** Begin Records **
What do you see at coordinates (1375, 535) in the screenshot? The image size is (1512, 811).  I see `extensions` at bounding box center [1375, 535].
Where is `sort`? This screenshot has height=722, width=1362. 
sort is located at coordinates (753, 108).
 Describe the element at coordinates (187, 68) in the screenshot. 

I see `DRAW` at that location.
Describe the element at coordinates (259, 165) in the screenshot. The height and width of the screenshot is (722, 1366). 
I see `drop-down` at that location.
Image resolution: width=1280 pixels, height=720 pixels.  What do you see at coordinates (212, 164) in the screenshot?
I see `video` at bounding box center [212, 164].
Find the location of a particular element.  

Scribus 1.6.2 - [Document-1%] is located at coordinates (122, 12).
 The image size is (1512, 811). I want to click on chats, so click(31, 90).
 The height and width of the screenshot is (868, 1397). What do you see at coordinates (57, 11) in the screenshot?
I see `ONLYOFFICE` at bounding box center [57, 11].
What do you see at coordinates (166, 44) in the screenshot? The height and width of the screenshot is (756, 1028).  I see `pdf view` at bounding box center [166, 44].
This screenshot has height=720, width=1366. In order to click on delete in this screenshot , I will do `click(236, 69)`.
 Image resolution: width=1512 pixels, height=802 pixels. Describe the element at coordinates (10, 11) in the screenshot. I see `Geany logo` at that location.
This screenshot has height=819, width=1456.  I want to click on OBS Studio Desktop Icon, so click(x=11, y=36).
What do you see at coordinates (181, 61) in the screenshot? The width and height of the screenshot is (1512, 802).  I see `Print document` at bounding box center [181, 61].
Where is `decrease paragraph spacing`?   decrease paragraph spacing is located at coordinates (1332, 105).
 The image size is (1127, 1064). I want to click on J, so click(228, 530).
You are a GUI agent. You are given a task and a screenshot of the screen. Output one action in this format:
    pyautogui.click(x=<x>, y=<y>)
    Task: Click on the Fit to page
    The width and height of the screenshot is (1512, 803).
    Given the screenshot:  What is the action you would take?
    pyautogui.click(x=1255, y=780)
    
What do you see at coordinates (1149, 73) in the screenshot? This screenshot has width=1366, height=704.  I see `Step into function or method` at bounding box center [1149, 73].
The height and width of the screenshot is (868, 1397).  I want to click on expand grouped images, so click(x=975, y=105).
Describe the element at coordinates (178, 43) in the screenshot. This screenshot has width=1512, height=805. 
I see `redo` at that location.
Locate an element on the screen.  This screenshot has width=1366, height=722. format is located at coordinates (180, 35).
** End Records **
== Goal of the exercise ==
Reproduce the records from the line containing "Describe the element at coordinates (259, 165)" up to and including the line containing "center [57, 11].", substituting "component" for "element" and leaving everything else unchanged.

== Result for this task ==
Describe the component at coordinates (259, 165) in the screenshot. The height and width of the screenshot is (722, 1366). 
I see `drop-down` at that location.
Image resolution: width=1280 pixels, height=720 pixels.  What do you see at coordinates (212, 164) in the screenshot?
I see `video` at bounding box center [212, 164].
Find the location of a particular component.  

Scribus 1.6.2 - [Document-1%] is located at coordinates (122, 12).
 The image size is (1512, 811). I want to click on chats, so click(31, 90).
 The height and width of the screenshot is (868, 1397). What do you see at coordinates (57, 11) in the screenshot?
I see `ONLYOFFICE` at bounding box center [57, 11].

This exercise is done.